The canal will be forty-four miles and five furlongs in length; in the first eleven miles and three quarters, from Seaton Bay, it rises 245 feet, by twenty-nine locks, from low water in the English Channel; thence for twelve miles and a half it is level; and for the remaining twenty miles and three furlongs there is a fall of 267 feet 7 inches, by twenty-nine locks, to low water in the Bristol Channel. By the section here described, it would seem as though the levels had been mis-stated by us, or that an error had been committed in taking them; but the apparent discrepancy is to be accounted for by the different rise of the tides in the two channels. At Bridgewater Bay in the Bristol Channel, the ordinary spring tides are 36 feet 6 inches, and the high spring tides rise 40 feet; while in Seaton Bay, in the English Channel, the ordinary spring tides are but 12 feet, and the high spring tides seldom exceed 15 feet 6 inches, so that the latter in the Bristol Channel are higher by 2 feet than in the English Channel; whilst the low water line is 22 feet 7 inches below it.

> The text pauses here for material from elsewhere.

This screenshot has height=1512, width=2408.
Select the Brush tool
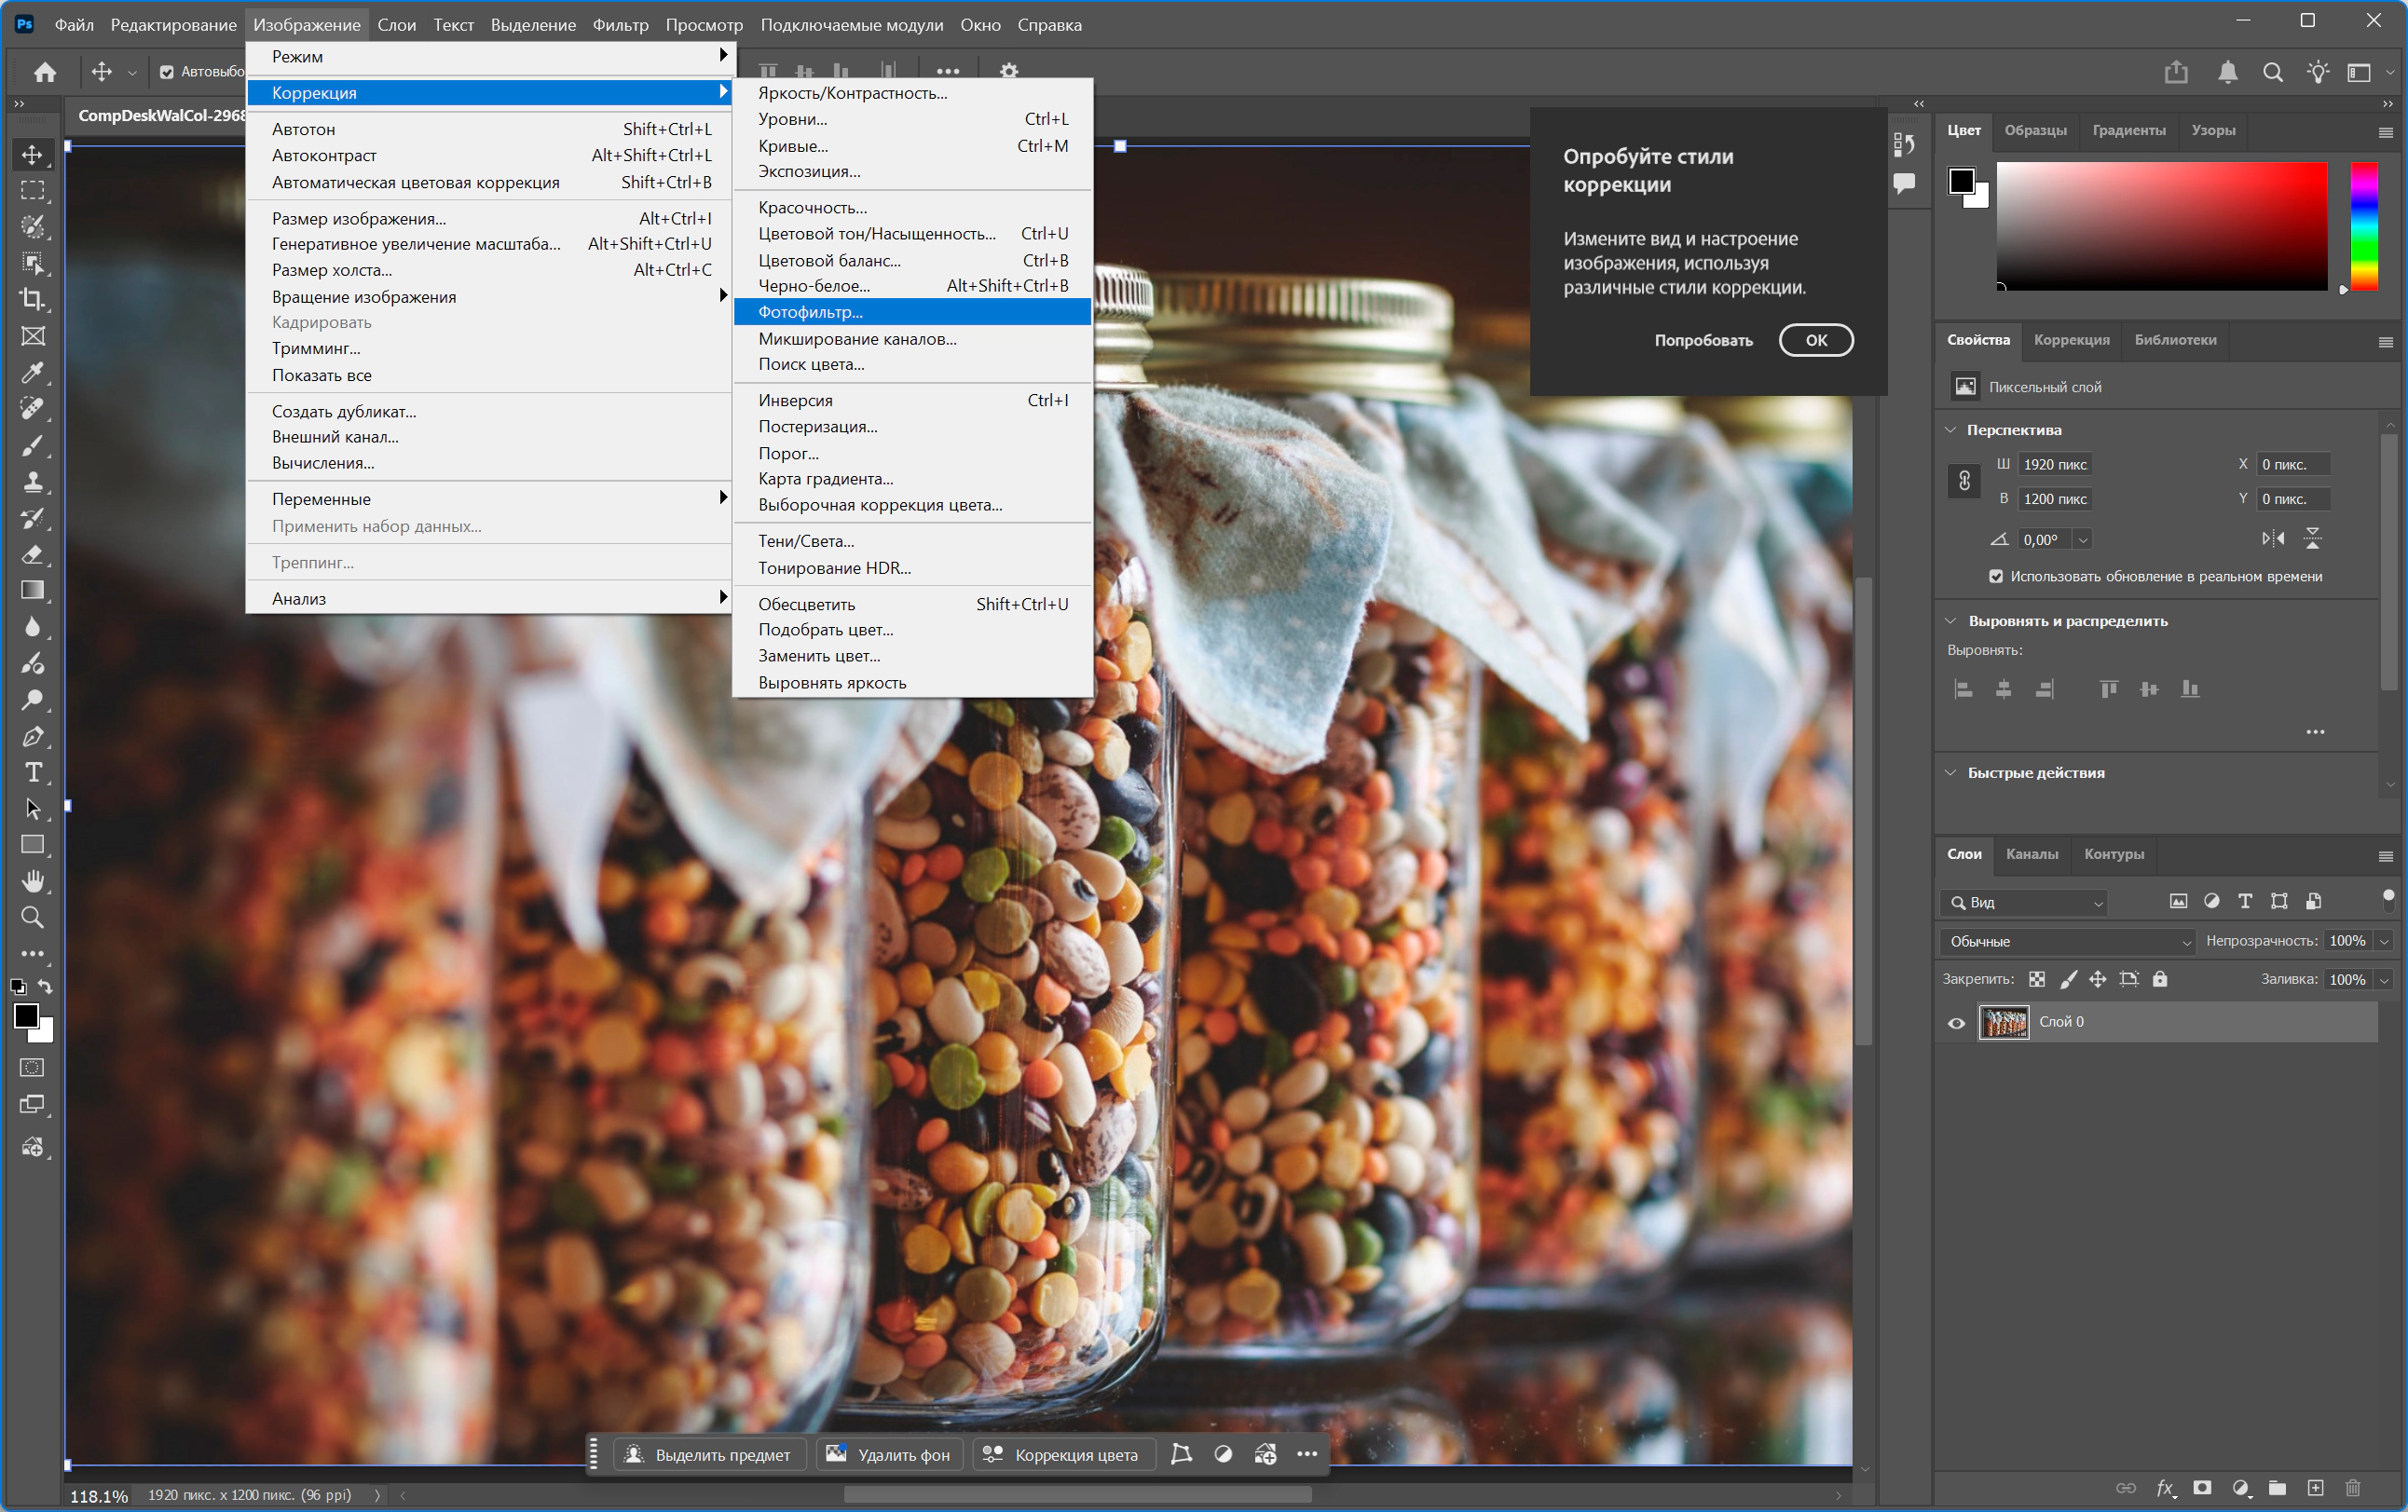[x=32, y=445]
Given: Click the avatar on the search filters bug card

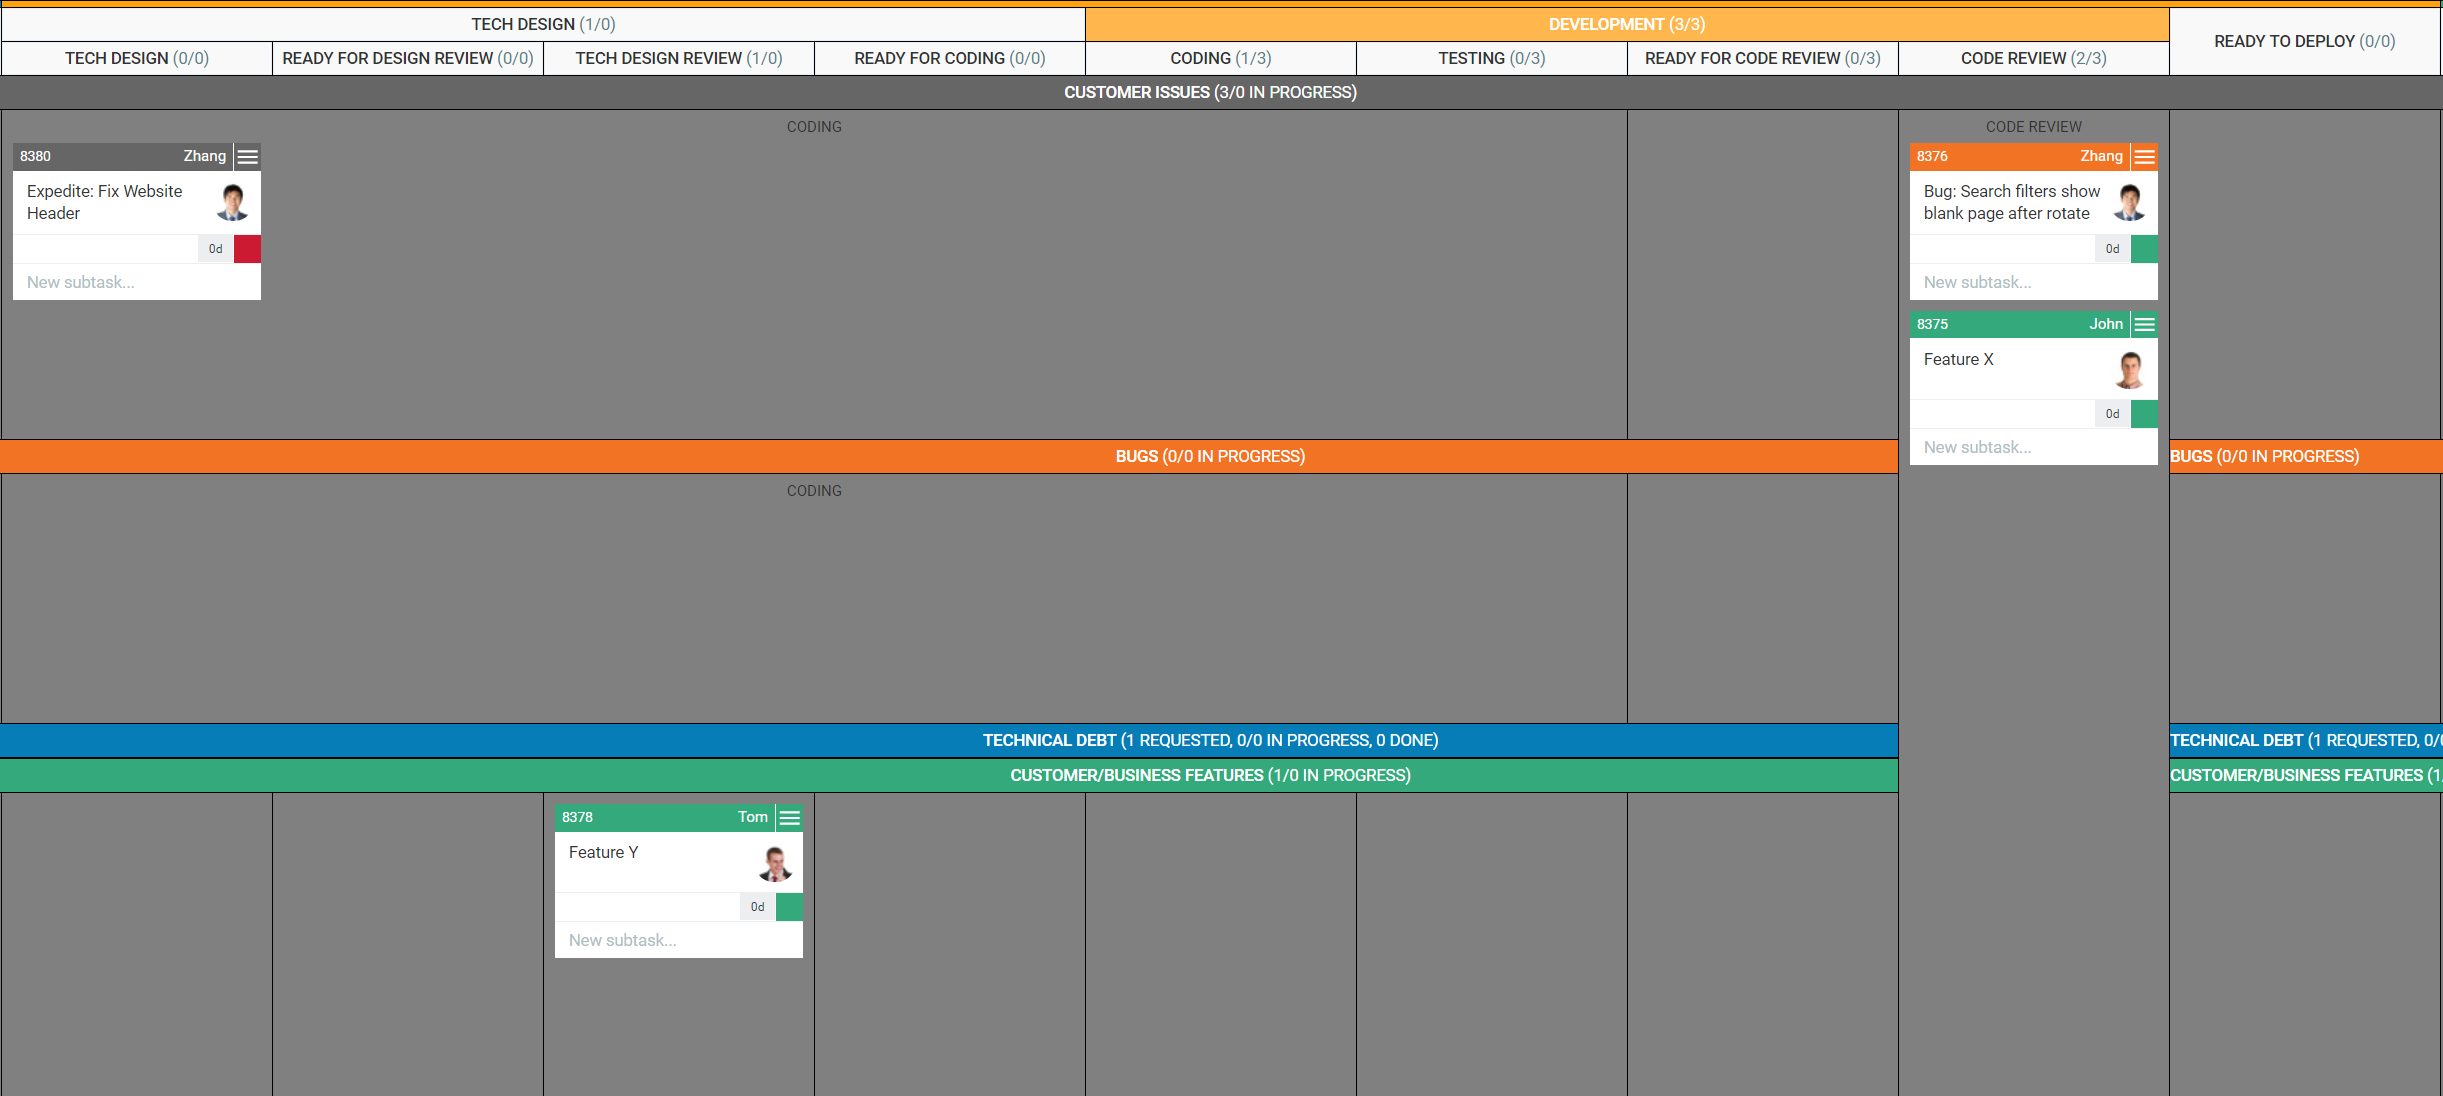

This canal is to be made 15 feet deep, 90 feet wide, and capable of being navigated by ships of two hundred tons register. It is to be supplied with water from reservoirs; viz, one in the Axe Valley, near Seaborough, Covering a surface of two hundred and seventeen acres and three roods; and another in the same valley, in the parish of Winshem. The third is at the upper end of the valley of the Yarty, near Hilhaven Bridge, in the parishes of Yarcombe and Membury; and the other at Ridge, on the Kilbridge River, in the parish of Chardstock, in the county of Dorset. The Hilhaven Bridge Reservoir is to be to the extent of one hundred and five acres, and that at Ridge sixteen and a half.